Detection of prostate cancer: PSA screening combined with MRI-targeted biopsy
This study looked at the effectiveness and safety of using MRI screening to detect prostate
cancer in men aged 50-60. Researchers divided participants into two groups: one had systematic biopsies (where the prostate gland is charted into six regions and two biopsy samples are taken from each region for a total of 12 samples, whether or not there is a suspicious area seen in the region), and the other had MRI-targeted biopsies (where only those regions with suspicious MRI findings were biopsied). The main goal was to see if MRI screening could reduce diagnoses
of low-risk, clinically insignificant prostate cancers, with secondary goals of identifying more serious cases.
Over about 4 years, fewer cases of prostate cancer were found in the MRI- targeted group (2.8%) compared to the systematic biopsy group (4.5%). Importantly, the MRI-targeted approach significantly reduced the number of low-risk cancer diagnoses by more than half. Detection of serious, high- risk cancers was similar between groups, with few severe side effects.

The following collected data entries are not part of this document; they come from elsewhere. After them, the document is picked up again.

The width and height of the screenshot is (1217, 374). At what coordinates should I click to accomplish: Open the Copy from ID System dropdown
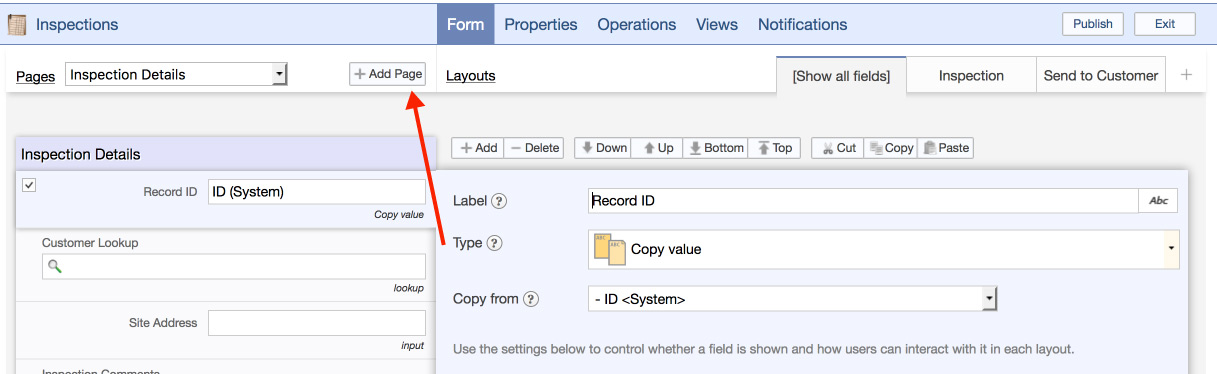click(x=793, y=299)
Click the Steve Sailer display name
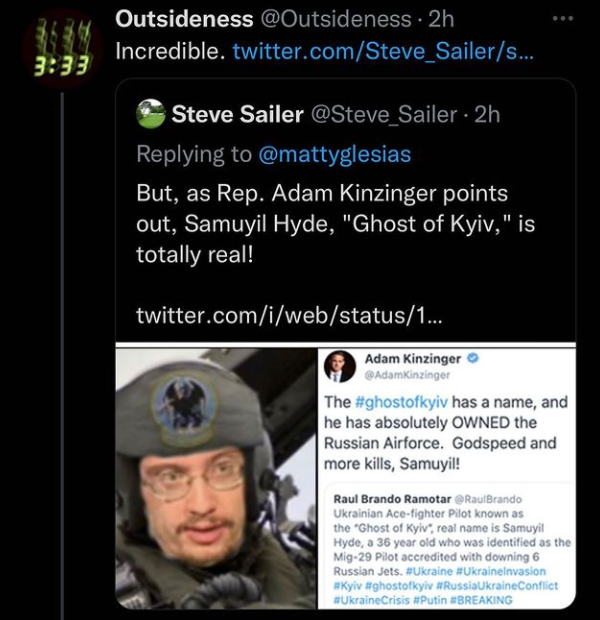Image resolution: width=600 pixels, height=620 pixels. coord(237,114)
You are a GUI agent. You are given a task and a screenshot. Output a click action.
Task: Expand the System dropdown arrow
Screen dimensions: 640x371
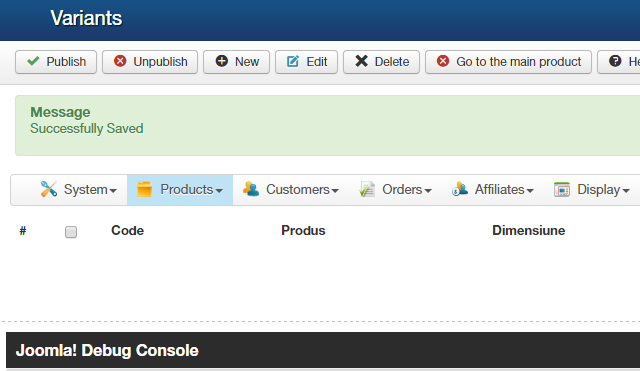[x=113, y=191]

The study concluded that using MRI to guide biopsy decisions helped avoid unnecessary diagnoses of low-
risk prostate cancer without increasing the risk of missing more dangerous cases. Thus, the authors assume that failure to detect “MRI-invisible” prostate cancers by not sampling MRI- normal appearing areas is an acceptable strategy; however, long-term results are not yet available to prove this assumption. Nevertheless, there is increasing short-term data to suggest that MRI-visible prostate cancers are more likely to be serious than MRI- invisible cancers.
N. Engl. J. Med; 2024 Sep 26; 391 (12)1083- 1095.